Common Ground: New Documentary Photography from Scotland & Wales
Inspired by notions of 'home' and 'community', Common Ground brings together new work from two photographic collectives taking an outward-facing view of their respective home countries of Scotland and Wales. Working with diverse themes and ideas associated with distinctive national and cultural visual inspiration, this collective exhibition welds them together into a cohesive narrative, at times overlapping and continuously referencing and complementing each other.
Highlighting the fragility and self consciousness of youth and identity, Abbie Trayler- Smith's sensitive and empathetic 'The Big O', and Sophie Gerrard's personal and political 'Scottish Sweet Sixteen', introduce us to young people and give an insight into their thoughts and lives.
Community and landscape, also at times fragile and vulnerable, are explored in Colin McPherson's historical 'Phoenix: The fall and rise of Ravenscraig' and Gawain Barnard's poignant 'A Line Runs Through Us'.
We continue to look at communities but from an increasingly personal viewpoint in Jack Latham's childhood referencing 'Looking for Lilacs' and James O Jenkins' family ties and connections in 'Rutherglen', shot in both Scotland and Wales.
Themes of ritual and tradition are explored through Jeremy Sutton-Hibbert's striking portraits in 'Unsullied and Untarnished', whilst Stephen McLaren shows us humour in the rituals of everyday life in his candid series 'Scotia Nova'.

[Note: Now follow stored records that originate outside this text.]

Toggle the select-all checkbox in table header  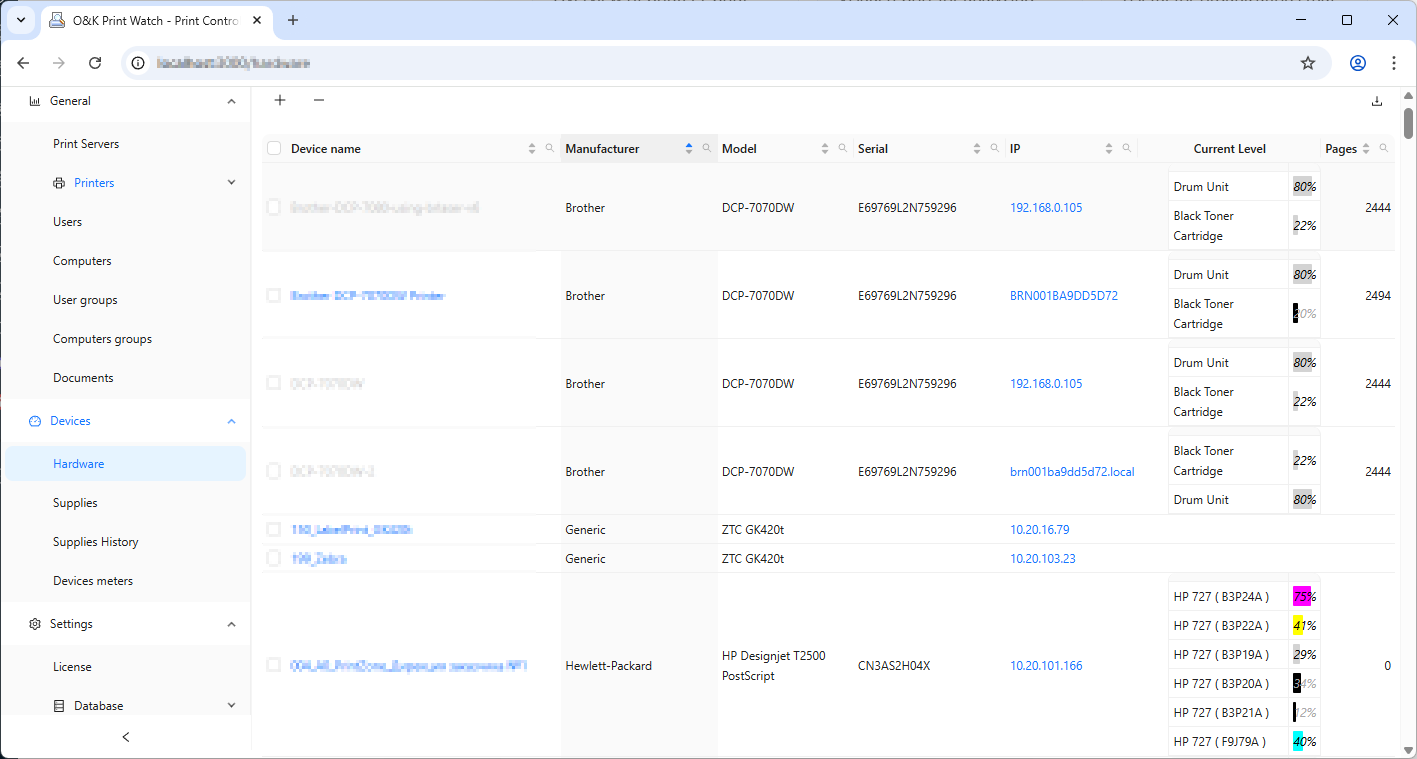pos(274,149)
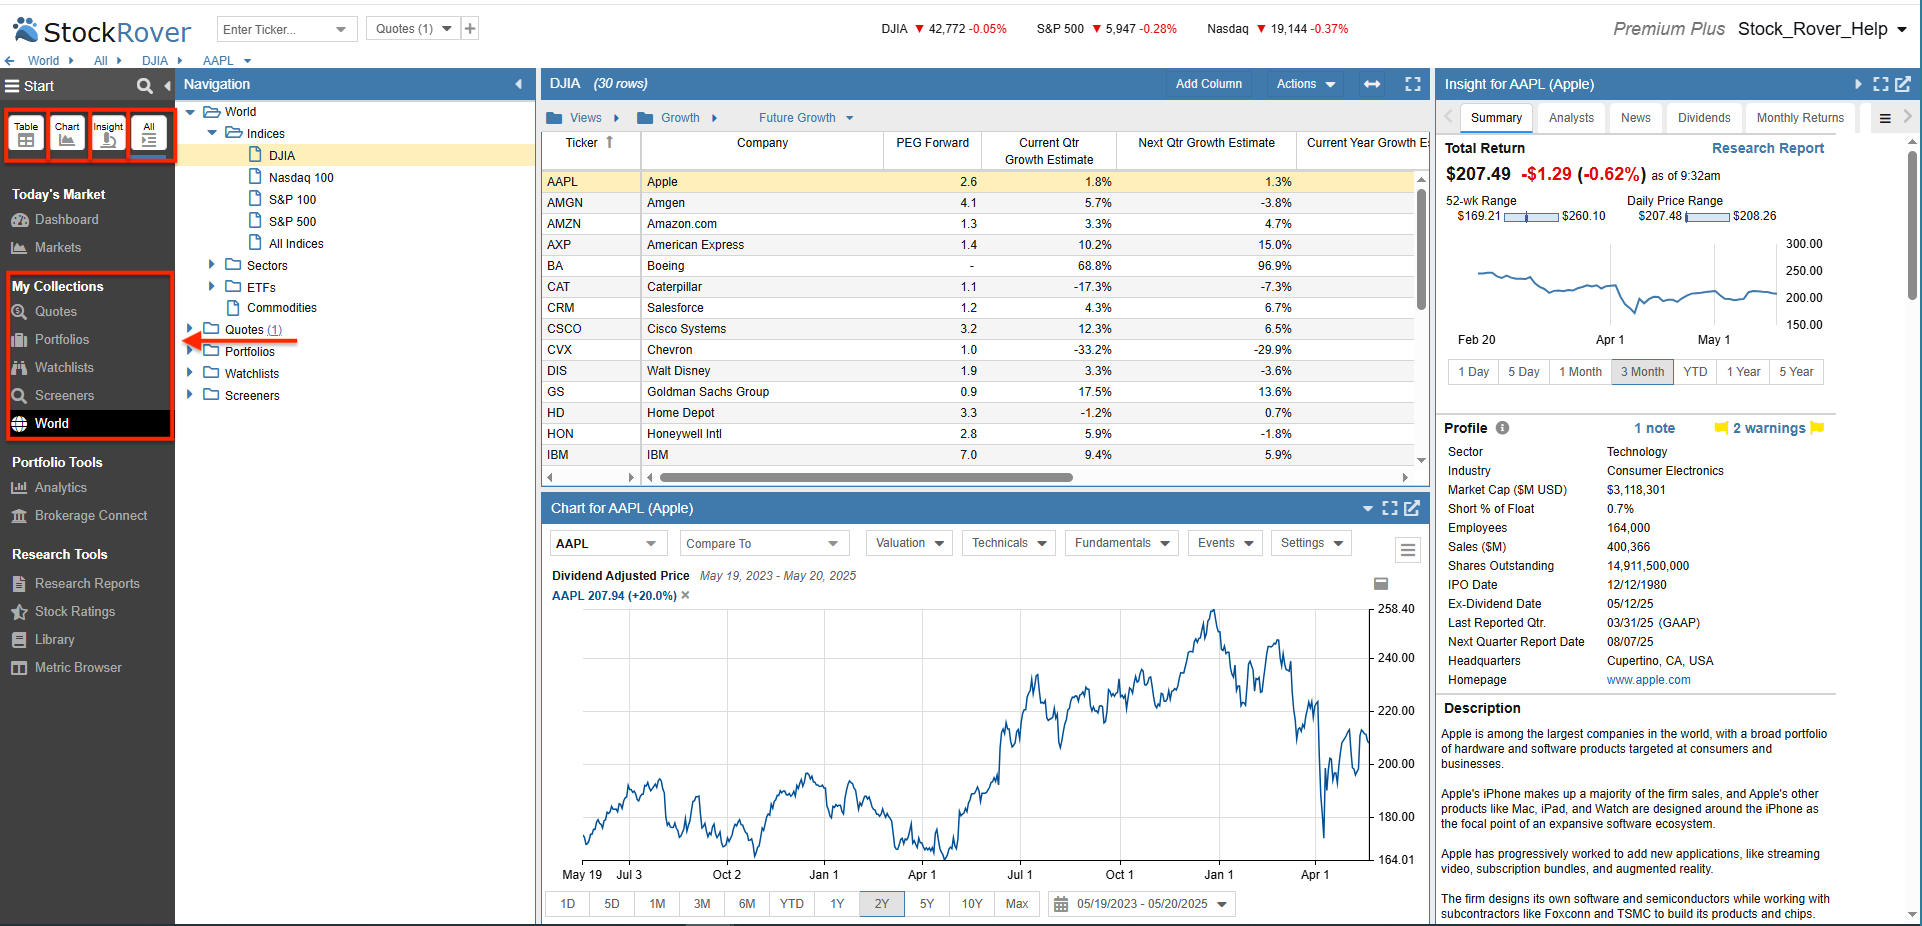Click the search magnifier in Start bar
Image resolution: width=1922 pixels, height=926 pixels.
click(x=145, y=86)
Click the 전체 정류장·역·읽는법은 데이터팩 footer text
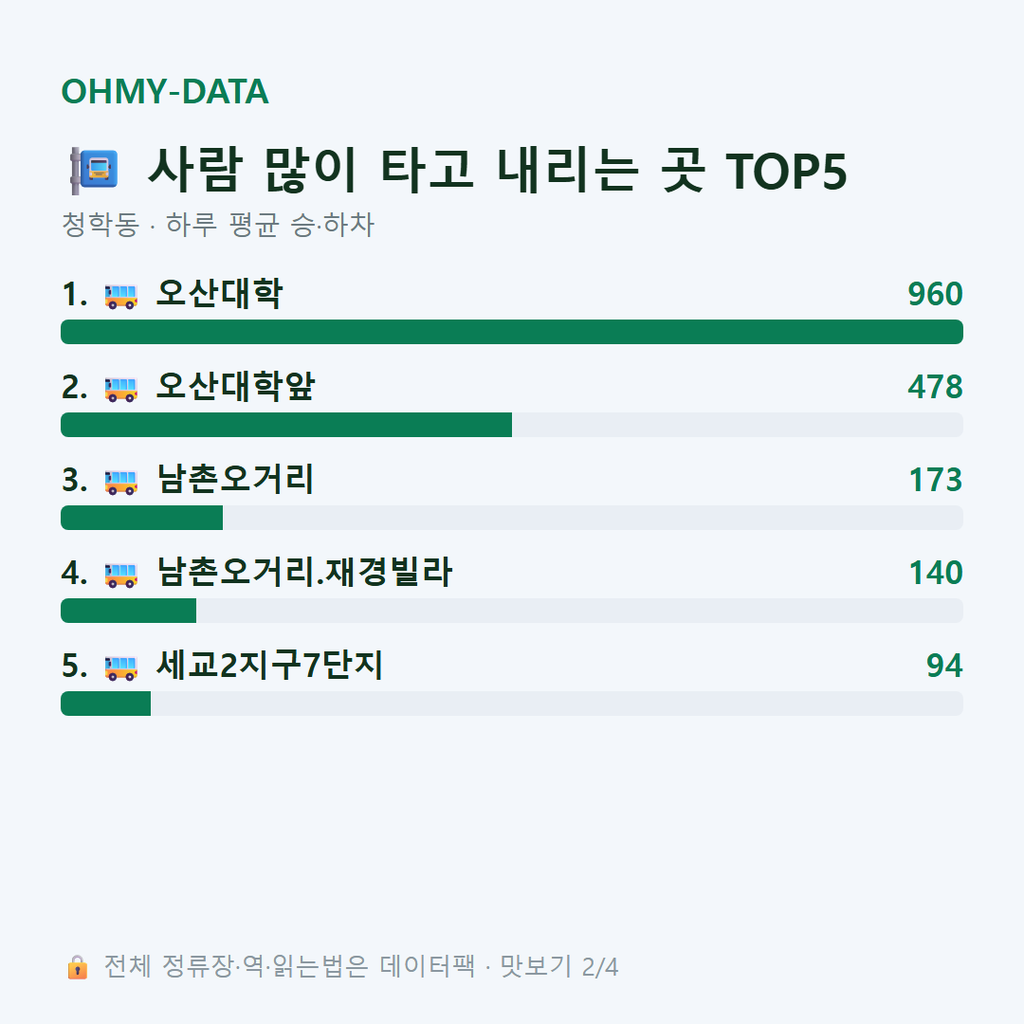The image size is (1024, 1024). click(289, 967)
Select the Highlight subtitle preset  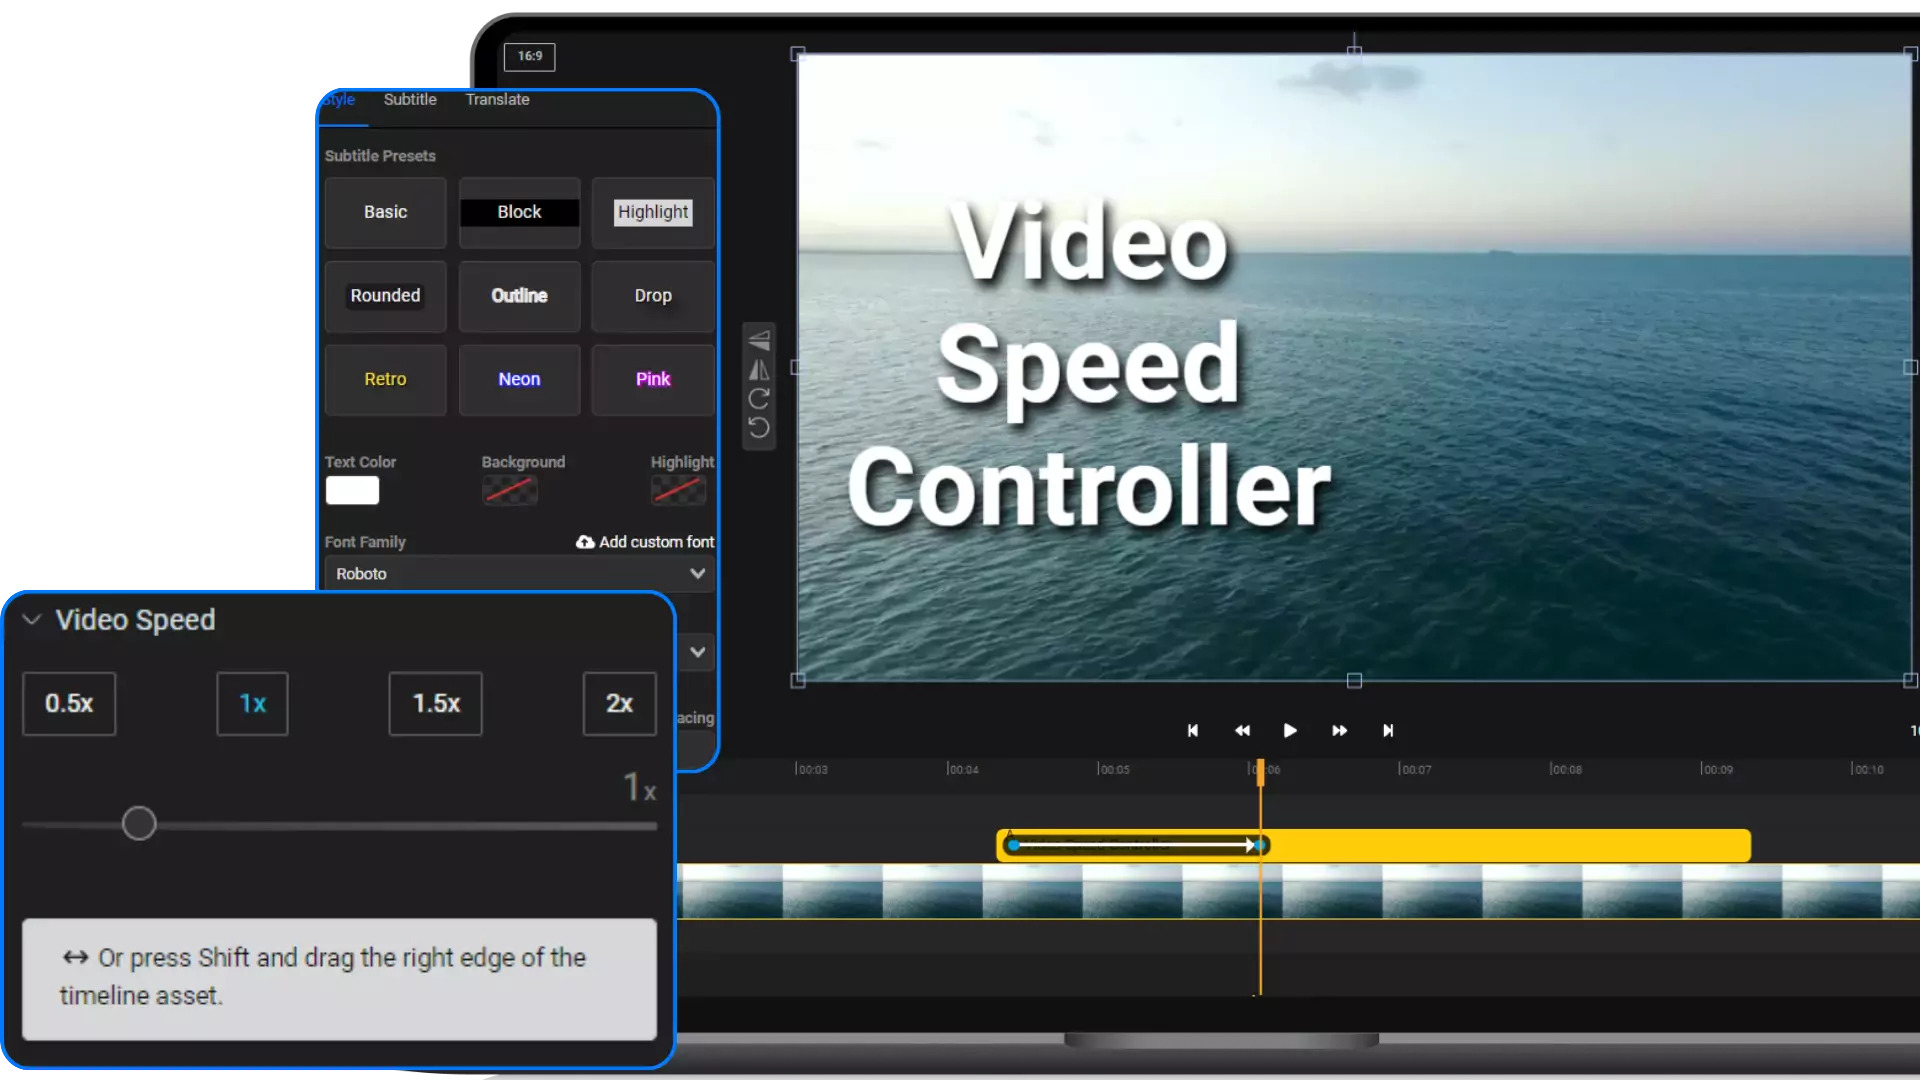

Document Scotland, formed in 2012 by Colin McPherson, Jeremy Sutton-Hibbert, Sophie Gerrard and Stephen McLaren, are responding to the global audience looking at Scotland at this, one of the most important times in the country's history.
Formed in the wake of Document Scotland in 2013, the Welsh collective A Fine Beginning is made up of photographers James O Jenkins, Jack Latham, Abbie Trayler- Smith and Gawain Barnard and showcases contemporary photography being made in Wales.